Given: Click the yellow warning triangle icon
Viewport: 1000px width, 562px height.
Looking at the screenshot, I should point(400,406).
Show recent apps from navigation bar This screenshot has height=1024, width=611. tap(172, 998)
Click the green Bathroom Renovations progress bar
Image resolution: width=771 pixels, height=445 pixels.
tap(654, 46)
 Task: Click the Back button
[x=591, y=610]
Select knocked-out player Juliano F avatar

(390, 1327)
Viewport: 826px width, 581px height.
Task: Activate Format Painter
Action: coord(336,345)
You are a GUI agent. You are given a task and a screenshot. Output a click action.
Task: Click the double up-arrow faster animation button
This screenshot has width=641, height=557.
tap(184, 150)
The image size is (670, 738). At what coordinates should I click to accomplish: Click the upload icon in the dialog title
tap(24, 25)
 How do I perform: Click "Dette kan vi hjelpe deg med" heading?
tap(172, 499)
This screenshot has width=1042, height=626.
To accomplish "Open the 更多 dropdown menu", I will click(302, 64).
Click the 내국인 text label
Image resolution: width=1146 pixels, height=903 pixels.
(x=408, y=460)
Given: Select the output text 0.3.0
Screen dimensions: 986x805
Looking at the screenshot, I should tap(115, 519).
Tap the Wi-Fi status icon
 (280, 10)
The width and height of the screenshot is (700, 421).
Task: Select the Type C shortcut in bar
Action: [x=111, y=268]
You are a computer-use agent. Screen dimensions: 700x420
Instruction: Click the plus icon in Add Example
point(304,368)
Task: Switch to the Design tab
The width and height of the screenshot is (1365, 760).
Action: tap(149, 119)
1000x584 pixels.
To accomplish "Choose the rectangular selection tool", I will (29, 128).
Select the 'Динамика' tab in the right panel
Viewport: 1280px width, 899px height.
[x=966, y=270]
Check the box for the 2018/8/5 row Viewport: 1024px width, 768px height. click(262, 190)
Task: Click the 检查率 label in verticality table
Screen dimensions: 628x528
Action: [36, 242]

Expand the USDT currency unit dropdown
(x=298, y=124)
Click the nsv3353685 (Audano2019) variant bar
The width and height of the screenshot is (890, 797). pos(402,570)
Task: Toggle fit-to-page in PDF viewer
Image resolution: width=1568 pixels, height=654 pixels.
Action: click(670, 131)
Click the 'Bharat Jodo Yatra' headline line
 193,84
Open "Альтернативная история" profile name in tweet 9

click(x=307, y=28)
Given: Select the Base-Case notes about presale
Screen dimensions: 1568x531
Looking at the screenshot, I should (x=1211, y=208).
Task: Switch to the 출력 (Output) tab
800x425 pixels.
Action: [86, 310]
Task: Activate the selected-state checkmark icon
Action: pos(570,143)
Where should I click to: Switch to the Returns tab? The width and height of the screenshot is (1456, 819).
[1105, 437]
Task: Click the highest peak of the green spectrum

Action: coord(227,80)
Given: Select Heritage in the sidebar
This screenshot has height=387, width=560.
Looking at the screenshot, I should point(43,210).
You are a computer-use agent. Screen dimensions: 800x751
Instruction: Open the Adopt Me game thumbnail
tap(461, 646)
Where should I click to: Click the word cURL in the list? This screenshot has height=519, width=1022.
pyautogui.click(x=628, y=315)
◇ ◇ ◇ ◇ ◇
▶ [WORK TASK] Copy the lines above exactly, beginning at the line that has "Select knocked-out player Juliano F avatar" and stopping after the line that has "1000x584 pixels.", and omit the rest.

▶ [EXERCISE RESPONSE]
Select knocked-out player Juliano F avatar

(390, 1327)
Viewport: 826px width, 581px height.
Task: Activate Format Painter
Action: coord(336,345)
You are a GUI agent. You are given a task and a screenshot. Output a click action.
Task: Click the double up-arrow faster animation button
This screenshot has width=641, height=557.
tap(184, 150)
The image size is (670, 738). At what coordinates should I click to accomplish: Click the upload icon in the dialog title
tap(24, 25)
 How do I perform: Click "Dette kan vi hjelpe deg med" heading?
tap(172, 499)
This screenshot has width=1042, height=626.
To accomplish "Open the 更多 dropdown menu", I will click(302, 64).
Click the 내국인 text label
Image resolution: width=1146 pixels, height=903 pixels.
(x=408, y=460)
Given: Select the output text 0.3.0
Screen dimensions: 986x805
Looking at the screenshot, I should tap(115, 519).
Tap the Wi-Fi status icon
 (280, 10)
The width and height of the screenshot is (700, 421).
Task: Select the Type C shortcut in bar
Action: [x=111, y=268]
You are a computer-use agent. Screen dimensions: 700x420
Instruction: Click the plus icon in Add Example
point(304,368)
Task: Switch to the Design tab
The width and height of the screenshot is (1365, 760).
Action: tap(149, 119)
1000x584 pixels.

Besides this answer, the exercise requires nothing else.